İnsanlar neden örgütlü bir yapı içinde, mesela dernek, parti vs. kurup siyasete girerler? Fikirlerini ve programlarını iktidara taşımak için değil mi?

Yani, özellikle bir “dava”, program ve tüzük etrafında toplanıp ülke çapında örgütlenen siyasi partileri, “gayri resmi baskı gruplarından, lobilerden” ayıran en önemli özellik nedir?

İktidara gelebilmek için milletin oylarını alıp seçim kazanmak değil mi?

Bugün Türkiye’nin siyaset sahnesine baktığımızda ise yukarıda saydığım bu temel doğruların inkârı anlamına gelecek bir tavır içinde olduklarını görüyoruz.

Daha açık ve net, kıvırmadan, eğip bükmeden yazayım: İstisnasız tüm partiler, kendi başarıları ile iktidara gelmek (ya da AKP özelinde iktidarda kalmak) için değil, amiyane ama gerçekçi bir tabirle “başkalarının çuvallaması” için mümkün olan herkesle işbirliği içine girip mücadele etmek şeklinde bir politika izliyor.

Yalan mı?

İktidar partisi AKP’den (ve küçük ortağından) başlayalım:

Bütün umutlarını bağladıkları 2 siyasetçiye bakar mısınız?

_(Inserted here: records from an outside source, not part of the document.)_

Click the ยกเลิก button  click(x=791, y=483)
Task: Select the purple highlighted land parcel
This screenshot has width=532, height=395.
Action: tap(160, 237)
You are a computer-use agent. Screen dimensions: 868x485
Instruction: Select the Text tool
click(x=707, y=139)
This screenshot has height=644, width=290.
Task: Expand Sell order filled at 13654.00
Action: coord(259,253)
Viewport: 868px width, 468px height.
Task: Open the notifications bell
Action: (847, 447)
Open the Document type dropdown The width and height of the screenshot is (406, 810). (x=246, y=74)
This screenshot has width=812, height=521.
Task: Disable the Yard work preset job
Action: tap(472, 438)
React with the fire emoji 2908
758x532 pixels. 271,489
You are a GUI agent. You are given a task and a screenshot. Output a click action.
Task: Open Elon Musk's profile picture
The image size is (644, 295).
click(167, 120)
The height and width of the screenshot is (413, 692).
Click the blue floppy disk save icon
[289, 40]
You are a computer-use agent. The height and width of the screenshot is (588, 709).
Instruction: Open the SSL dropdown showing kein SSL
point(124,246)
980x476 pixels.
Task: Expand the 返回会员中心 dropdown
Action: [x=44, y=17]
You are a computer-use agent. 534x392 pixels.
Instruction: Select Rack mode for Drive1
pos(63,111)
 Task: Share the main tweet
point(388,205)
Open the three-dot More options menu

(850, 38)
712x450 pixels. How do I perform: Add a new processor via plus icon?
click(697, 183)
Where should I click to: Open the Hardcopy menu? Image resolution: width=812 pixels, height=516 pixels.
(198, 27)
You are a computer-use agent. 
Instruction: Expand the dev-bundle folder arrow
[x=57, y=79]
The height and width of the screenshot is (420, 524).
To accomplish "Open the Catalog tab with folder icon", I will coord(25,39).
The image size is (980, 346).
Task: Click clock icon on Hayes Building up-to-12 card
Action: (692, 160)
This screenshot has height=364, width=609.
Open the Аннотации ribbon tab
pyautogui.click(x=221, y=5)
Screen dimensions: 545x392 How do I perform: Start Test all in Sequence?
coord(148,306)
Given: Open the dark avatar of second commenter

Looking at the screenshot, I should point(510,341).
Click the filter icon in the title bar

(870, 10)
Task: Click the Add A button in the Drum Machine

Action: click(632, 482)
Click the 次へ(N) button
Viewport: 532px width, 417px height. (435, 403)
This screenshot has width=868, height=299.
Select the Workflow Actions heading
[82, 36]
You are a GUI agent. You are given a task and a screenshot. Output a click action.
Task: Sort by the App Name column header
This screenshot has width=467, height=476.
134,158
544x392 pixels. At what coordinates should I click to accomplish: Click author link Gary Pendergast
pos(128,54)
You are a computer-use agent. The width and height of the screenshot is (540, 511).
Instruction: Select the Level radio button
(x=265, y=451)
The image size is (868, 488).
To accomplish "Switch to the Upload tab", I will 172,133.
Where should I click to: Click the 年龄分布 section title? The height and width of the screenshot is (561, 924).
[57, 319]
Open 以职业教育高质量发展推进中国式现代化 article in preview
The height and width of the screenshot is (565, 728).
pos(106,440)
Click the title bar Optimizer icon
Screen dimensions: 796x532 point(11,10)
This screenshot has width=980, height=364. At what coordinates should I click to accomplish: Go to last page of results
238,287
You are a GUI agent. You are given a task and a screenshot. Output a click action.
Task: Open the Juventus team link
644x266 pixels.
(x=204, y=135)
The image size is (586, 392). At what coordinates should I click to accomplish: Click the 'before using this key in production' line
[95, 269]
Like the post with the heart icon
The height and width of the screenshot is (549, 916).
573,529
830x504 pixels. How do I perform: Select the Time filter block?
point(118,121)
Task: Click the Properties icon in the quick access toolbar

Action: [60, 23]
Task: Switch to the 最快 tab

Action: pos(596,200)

Biri, geçen haftaki yazımda bir hayli cömert davranıp “tek bir cümle” ayırmaya ancak tenezzül edebildiğim “Artık, kapasitesi-alım gücü, hırsının gerisine düşmüş ve artık adeta İtalyan Lireti hükmünde” bir eski muhalif milletvekili. Diğeri, bir siyasetçiye yapılabilecek en ağır ithamların ve bir kadına yapılabilecek en aşağılık, en adice saldırıların hedefi yaptıkları halde tekrar (ve özür bile dilemeden) kendilerince “yeniden itibar lütfedip” cepheye katmak istedikleri bir siyasi parti lideri.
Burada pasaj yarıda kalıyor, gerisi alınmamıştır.